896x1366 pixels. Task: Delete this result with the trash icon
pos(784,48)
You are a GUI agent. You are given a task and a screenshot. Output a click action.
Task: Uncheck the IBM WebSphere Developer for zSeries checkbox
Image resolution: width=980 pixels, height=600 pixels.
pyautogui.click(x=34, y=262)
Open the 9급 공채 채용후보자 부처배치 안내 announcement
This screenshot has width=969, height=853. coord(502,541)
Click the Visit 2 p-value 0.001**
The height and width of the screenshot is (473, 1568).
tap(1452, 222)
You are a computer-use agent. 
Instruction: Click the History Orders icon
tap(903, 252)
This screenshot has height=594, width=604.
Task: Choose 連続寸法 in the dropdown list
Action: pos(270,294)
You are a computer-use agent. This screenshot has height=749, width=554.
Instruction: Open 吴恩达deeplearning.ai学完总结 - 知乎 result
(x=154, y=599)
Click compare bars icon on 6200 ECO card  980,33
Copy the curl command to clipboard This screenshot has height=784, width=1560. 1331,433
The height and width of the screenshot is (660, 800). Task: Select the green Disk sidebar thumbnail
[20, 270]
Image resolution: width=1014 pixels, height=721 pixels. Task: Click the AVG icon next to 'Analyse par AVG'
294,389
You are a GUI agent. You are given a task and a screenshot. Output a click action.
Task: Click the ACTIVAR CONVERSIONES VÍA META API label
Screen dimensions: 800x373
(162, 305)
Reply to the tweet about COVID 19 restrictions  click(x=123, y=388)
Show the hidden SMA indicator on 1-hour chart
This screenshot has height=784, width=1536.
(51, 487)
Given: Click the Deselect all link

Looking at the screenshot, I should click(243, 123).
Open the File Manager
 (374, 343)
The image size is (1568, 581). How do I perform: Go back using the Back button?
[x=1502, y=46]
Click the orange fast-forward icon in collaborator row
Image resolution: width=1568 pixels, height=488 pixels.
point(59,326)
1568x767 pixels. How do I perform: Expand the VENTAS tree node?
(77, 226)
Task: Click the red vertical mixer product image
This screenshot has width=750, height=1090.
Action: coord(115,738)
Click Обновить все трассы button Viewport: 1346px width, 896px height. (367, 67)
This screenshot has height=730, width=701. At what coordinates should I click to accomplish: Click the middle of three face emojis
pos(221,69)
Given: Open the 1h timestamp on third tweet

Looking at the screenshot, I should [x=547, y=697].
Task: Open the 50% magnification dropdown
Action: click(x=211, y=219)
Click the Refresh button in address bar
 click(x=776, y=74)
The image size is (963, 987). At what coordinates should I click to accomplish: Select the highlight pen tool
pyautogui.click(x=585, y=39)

+---+

PROBLEM DETAILS> After locating the line that contains "Reply to the", print that line and every one after it through the last line of the listing, exactly.

WRITTEN ANSWER>
Reply to the tweet about COVID 19 restrictions  click(x=123, y=388)
Show the hidden SMA indicator on 1-hour chart
This screenshot has height=784, width=1536.
(51, 487)
Given: Click the Deselect all link

Looking at the screenshot, I should click(243, 123).
Open the File Manager
 (374, 343)
The image size is (1568, 581). How do I perform: Go back using the Back button?
[x=1502, y=46]
Click the orange fast-forward icon in collaborator row
Image resolution: width=1568 pixels, height=488 pixels.
point(59,326)
1568x767 pixels. How do I perform: Expand the VENTAS tree node?
(77, 226)
Task: Click the red vertical mixer product image
This screenshot has width=750, height=1090.
Action: coord(115,738)
Click Обновить все трассы button Viewport: 1346px width, 896px height. (367, 67)
This screenshot has height=730, width=701. At what coordinates should I click to accomplish: Click the middle of three face emojis
pos(221,69)
Given: Open the 1h timestamp on third tweet

Looking at the screenshot, I should [x=547, y=697].
Task: Open the 50% magnification dropdown
Action: click(x=211, y=219)
Click the Refresh button in address bar
 click(x=776, y=74)
The image size is (963, 987). At what coordinates should I click to accomplish: Select the highlight pen tool
pyautogui.click(x=585, y=39)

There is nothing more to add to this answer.